Now all I need is some black sand and I'll be ready to run my house on a giant Bedini motor in the basement.

8)

jhsmith87

ha.. i hear ya, what is black sand, and what good is it vs welding rods like i use?

you should try this, u know the circuit is basically a JT on steroids right. well i used to experiment with all kinds of things with my JT, one thing i noticed is that when i made my coil that it seemed to put out the most power when i wrapped the wires opposing each other. like if your holding the spool facing you, you wrap one coil with turns going to the right and the other going to the left, (doesnt matter witch one) but be sure that you wrap them together, not one on top the other, like you did the coil u just told me about. and that way may work, i dont know i have only tried it with opposing winds wrapping them together, it takes a little more time and effort, but i noticed a big difference in my output voltage. as much as a 3v gain. and i am not sure about the amps this is when my meter started to show signs of being incorrect, but it seemed an amp increase of about 7 to 10mah..
now for the bedini motor thats not alot of extra power, but coming from a single double A battery thats ALOT! the increase i seen was more power than a fully charged AA puts out on it own almost double, now i am not sure this would work with the bedini, but i dont see why not.
try it out.

TinselKoala

The black sand is magnetic sand, I think it's probably little meteorite fragments that are in the dust of the air, or iron ore particles. Some Bedini sites say to use it, mixed with epoxy and formed into a rod, for the core material. I dunno... wouldn't a good ferrite be just as effective? Or the welding rod pieces? Who knows, without trying and comparing, holding other conditions constant. Maybe someone has done the necessary research. I'm not quite up to the full program myself but I have done a couple of good comparisons already.

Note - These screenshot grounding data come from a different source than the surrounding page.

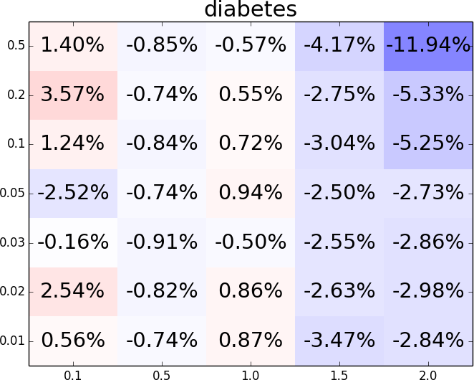Choose the -0.91% heatmap cell

pyautogui.click(x=162, y=242)
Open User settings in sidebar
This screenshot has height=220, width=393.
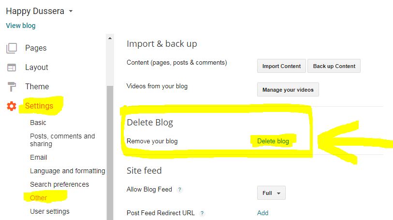click(x=50, y=211)
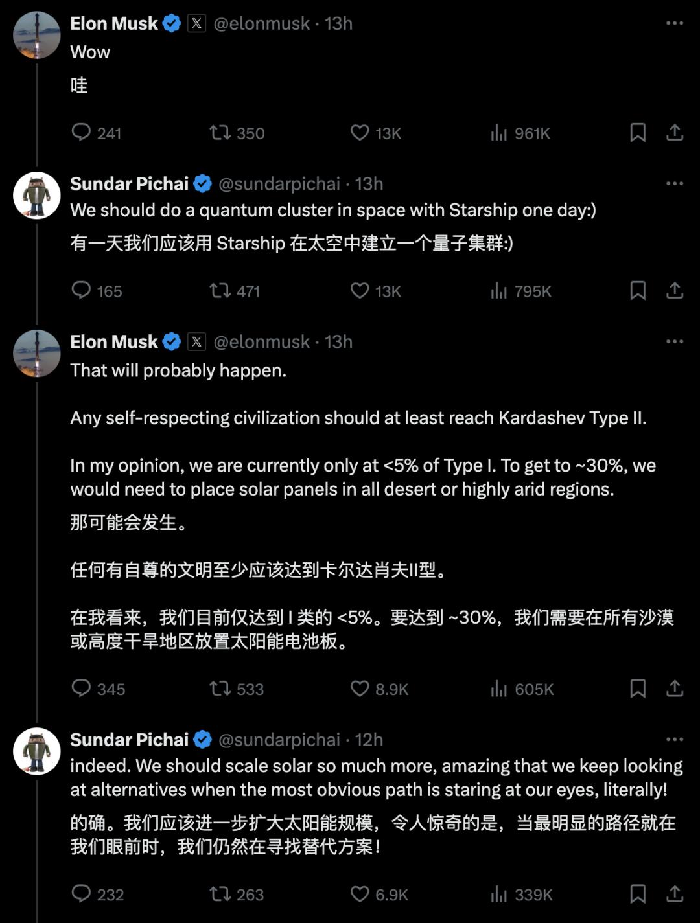Open Elon Musk's profile name link
This screenshot has width=700, height=923.
[114, 23]
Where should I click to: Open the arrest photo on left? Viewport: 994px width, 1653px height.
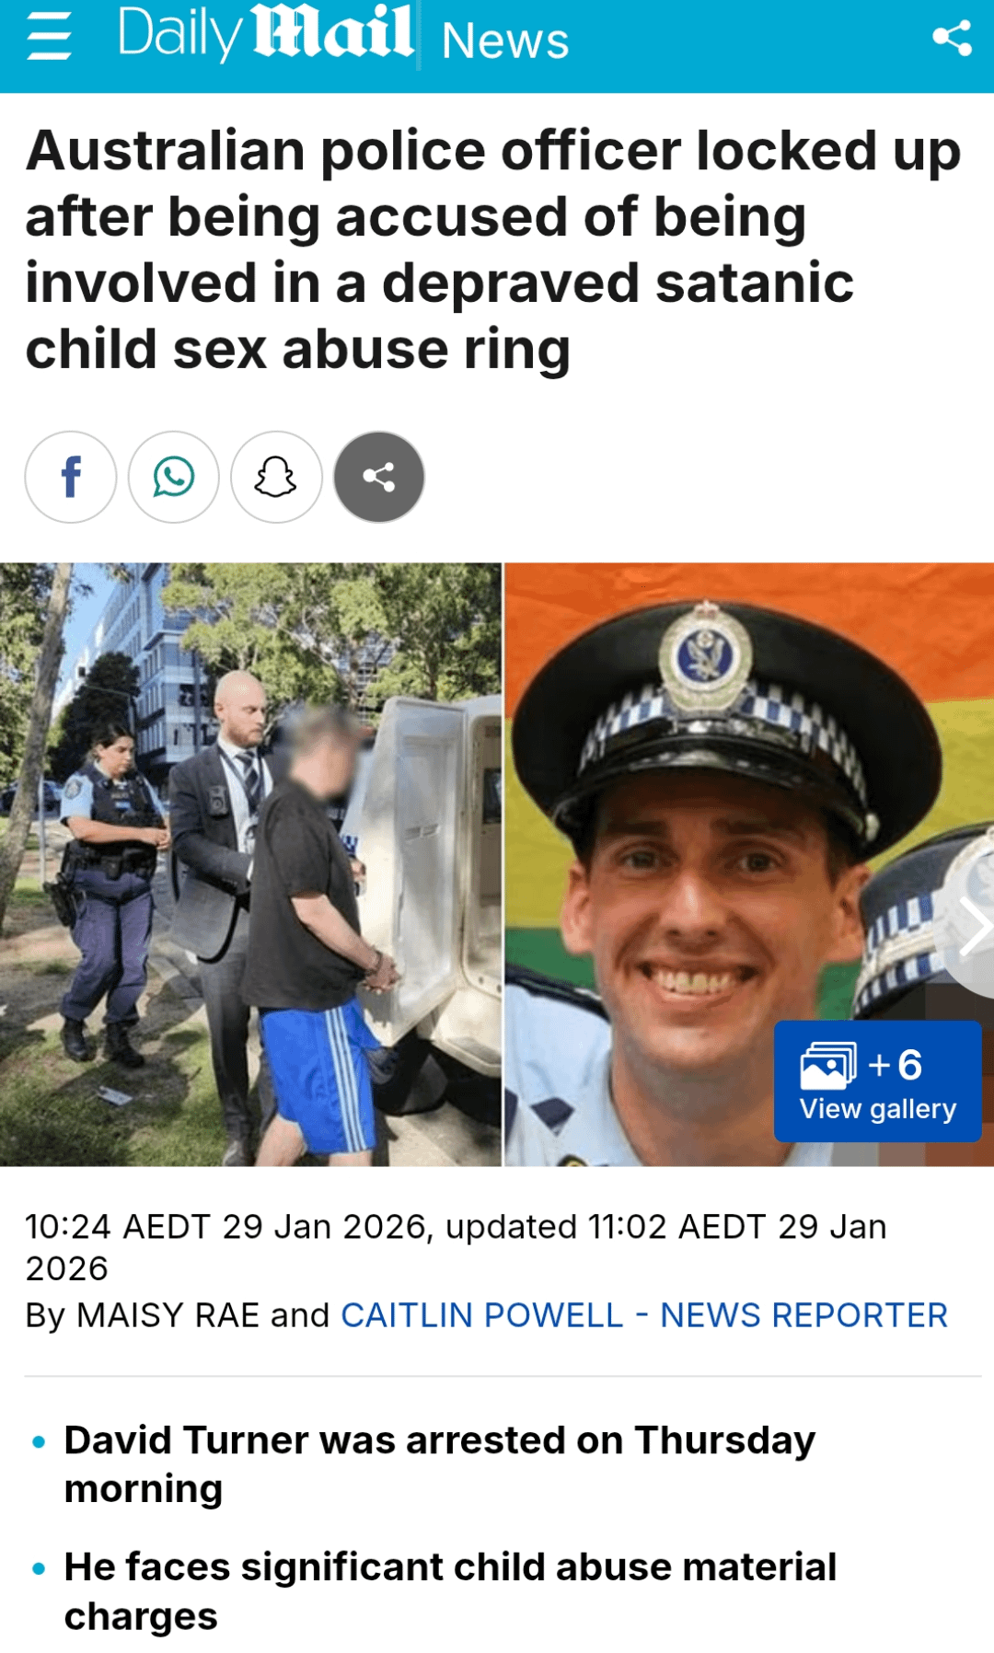click(x=250, y=864)
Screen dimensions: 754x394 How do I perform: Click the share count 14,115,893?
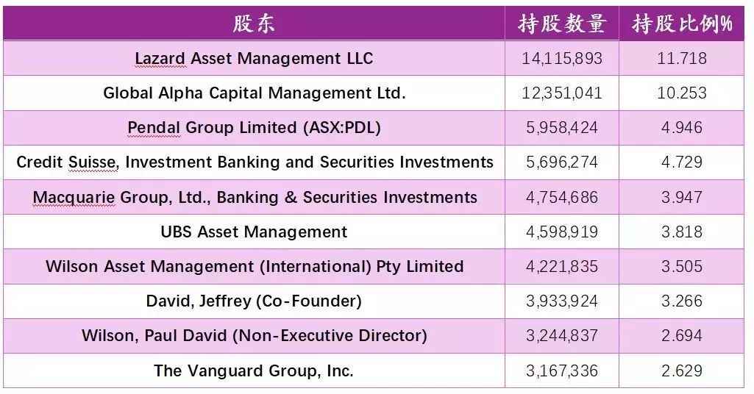point(562,59)
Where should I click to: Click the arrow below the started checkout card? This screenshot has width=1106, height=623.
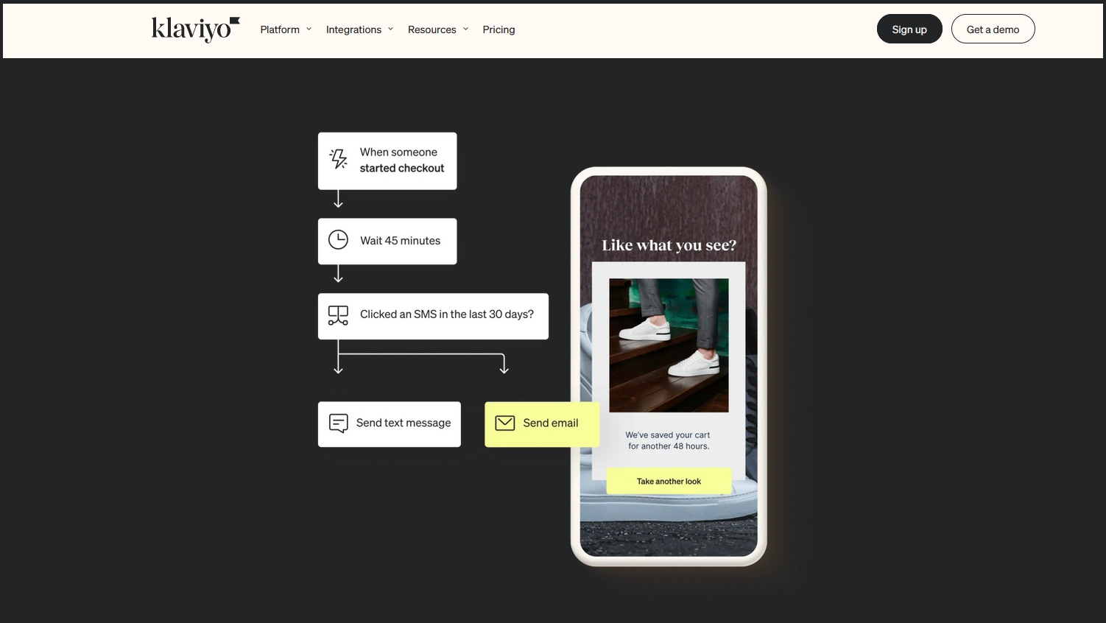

Yes, I agree about the JT - Bedini circuits. I have said before that the high-voltage JT is a Bedini motor with no moving parts, and I've used my JTs to charge capacitors and even external batteries, using the same take-off points as with the Bedini motor. My neon Ring Oscillator runs really well on a HV JT but needs about 3.5 V to get going. Still, not bad for powering a device that has 5, 90 volt neons running. And I've made several good LED JTs using the little E-core inductors from old TV chassis.

I think I understand the winding method you are describing. I'll have to try that, if I can figure out how to automate it. I can wind the two layers separately in opposite directions easily enough, but winding them both at the same time, interweaving them so to speak, is a lot more difficult and I can see that it must have driven you nuts to do a big coil that way. This is almost a "caduceus" winding, if your two winding turns kind of cross each other at close to 90 degrees, like a spindle wind.... and those are known or alleged to have several interesting effects. I definitely will try it if I can figure out how to do it easily.... thanks for the idea!

Meanwhile, I've done the first battery swap. When B1 got charged up to a bit over 12.6 volts, and B2 was down to around 11.6, I swapped them around, and now am running on the battery that the motor charged itself, and charging the B2 battery for the first time. I'm not yet keeping track of times, just getting a feel for the process. The B2 battery is already back up to 12.33 volts, but the B1 is going down pretty fast, it's already down to 11.92.